A new report out today from the Brookings Institution determined that Rust Belt states like Indiana and Kentucky will be most “exposed” to automation. While that doesn’t mean their jobs will be automated entirely, those states are home to more occupations likely to experience wider deployment of automation in the coming decades. That said, some metro areas may prove to be more resilient than other regions.

The Brookings report used “potential for automation” values assigned to more than 800 occupations developed by McKinsey in a report released last year.

McKinsey’s scores are calculated based on what percentage of tasks that make up jobs could be “automated by 2030 or in next decades, based on currently demonstrated technologies.” Accommodation and food services jobs have the highest potential of automation, at 74 percent, followed by manufacturing. Educational occupations have one of the lowest automation occupational scores, at 27 percent.

The authors note that only 0.5 percent of the U.S. workforce hold jobs in which 100 percent of the tasks have the potential to be automated in the coming decades. But the higher the automation risk score, the more likely it is that some tasks related to that job will be automated — meaning people in those fields may see more positions consolidated and will have to be frequently retrained.

What the task requires —
Please reproduce the passage on automation exposure across states and occupations above word for word, in full.

Dataset extract —
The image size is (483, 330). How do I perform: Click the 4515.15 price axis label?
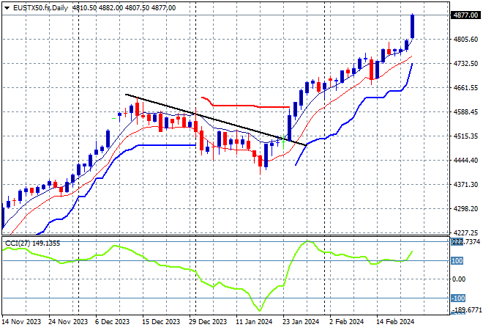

Expected answer —
A new report out today from the Brookings Institution determined that Rust Belt states like Indiana and Kentucky will be most “exposed” to automation. While that doesn’t mean their jobs will be automated entirely, those states are home to more occupations likely to experience wider deployment of automation in the coming decades. That said, some metro areas may prove to be more resilient than other regions.

The Brookings report used “potential for automation” values assigned to more than 800 occupations developed by McKinsey in a report released last year.

McKinsey’s scores are calculated based on what percentage of tasks that make up jobs could be “automated by 2030 or in next decades, based on currently demonstrated technologies.” Accommodation and food services jobs have the highest potential of automation, at 74 percent, followed by manufacturing. Educational occupations have one of the lowest automation occupational scores, at 27 percent.

The authors note that only 0.5 percent of the U.S. workforce hold jobs in which 100 percent of the tasks have the potential to be automated in the coming decades. But the higher the automation risk score, the more likely it is that some tasks related to that job will be automated — meaning people in those fields may see more positions consolidated and will have to be frequently retrained.